The country has to develop models that allow us to assess "biofuel demand from a global perspective. You can't just look at it in terms of what happens on a hectare of land in Iowa, but also in terms of the conflicts between food, fiber, fuel and nature," Kammen said.
With regard to biofuels, Kammen was in agreement with the scientists reporting the negative aspects of biofuels in use today.
From a global perspective, he said, it’s clear that “if we pursue the path we are on, it is an environmental and food security loser.” Based on a soon-to-be-published study by Kammen and colleagues at Purdue University, no matter how sustainably the United States grows corn for ethanol, it will have a negative impact on greenhouse gases because of the growth of soy in tropics.
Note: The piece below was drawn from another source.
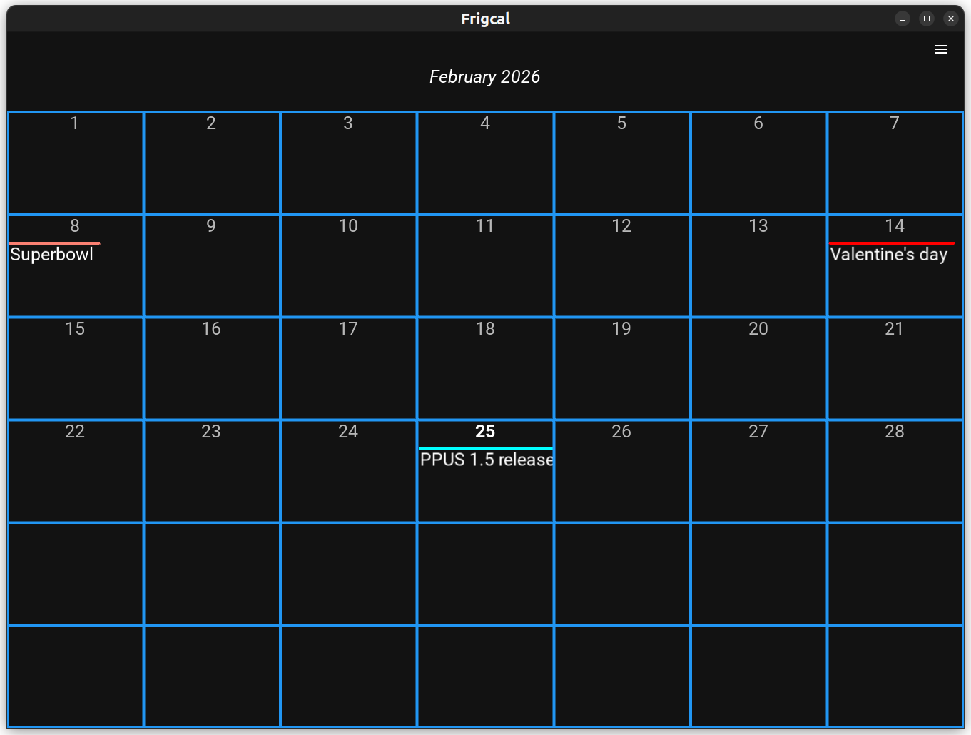Select day 4 cell

point(485,163)
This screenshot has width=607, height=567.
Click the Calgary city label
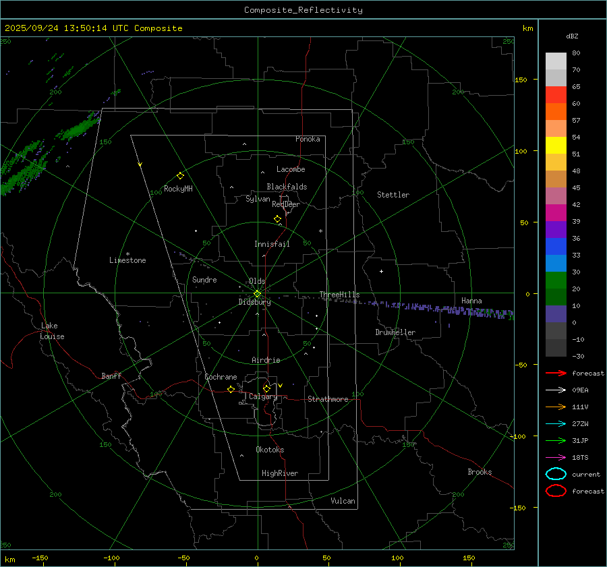[x=262, y=397]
Leading the way to cellulosic
Research programs like UC Berkeley and LBNL's Energy Biosciences Institute, funded last year by oil giant BP to the tune of $500 million over 10 years, are developing such models at the same time as they are pursuing next-generation biofuels. Cellulosic biofuels, made by more complete fermentation of biofuel feedstocks, won’t be commercially viable for 5-10 years, but they and other technologies, including algae, are attractive options that together may combine to produce as much as 10 percent of the nation’s energy needs, he said.
“None is a home run individually, but if together they could be done sustainably, they are big enough opportunities that there will be strong economic forces to develop a range of them,” said Kammen.
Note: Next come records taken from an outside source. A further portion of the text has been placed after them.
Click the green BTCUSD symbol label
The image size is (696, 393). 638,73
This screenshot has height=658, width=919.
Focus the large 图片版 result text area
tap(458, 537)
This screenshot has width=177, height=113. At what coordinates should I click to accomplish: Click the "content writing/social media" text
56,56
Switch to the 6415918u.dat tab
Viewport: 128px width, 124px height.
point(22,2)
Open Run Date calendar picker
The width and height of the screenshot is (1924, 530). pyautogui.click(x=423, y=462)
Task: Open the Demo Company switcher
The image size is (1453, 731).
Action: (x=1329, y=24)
He held up California as an example of what the nation and the world can do to reduce greenhouse gas emissions using biofuels as one part of a broad “energy portfolio.” The state's AB 32, passed in 2006, presents a framework for reducing carbon emissions, with the 2020 goal of returning California emissions to what they were in 1990, which would amount to slightly more than a 25 percent reduction from current emissions.
More importantly, a 2005 executive order by Gov. Arnold Schwarzenegger established the goal of reducing carbon emissions 80 percent by 2050, which is the number that "those of us who work with the IPCC (Intergovernmental Panel on Climate Change) have effectively endorsed, not as a solution to global warming, but as the best soft landing; the beginning of what we want to get to," Kammen said.
Combined with California's low carbon fuel standard, which addresses carbon emissions from vehicles, and the state's developing renewable energy portfolio, which mandates that 33 percent of the state’s electricity come from zero-carbon sources by 2020, California has created a model for the nation. In fact, he said, “a version of California's plan, scaled up to the size of the nation, is Obama's evolving federal plan - the endpoint numbers are about the same, though the paths are not yet set."
While Kammen admitted that he expects biofuels to be replaced by better and sustainable sources of energy within 50 years, for now they will remain part of a portfolio that will include solar and wind as well as coal, oil and nuclear power.
“We, as a nation, need to use what is happening in the U.S. West and in California as an example of the context in which biofuels are being explored,” said Kammen.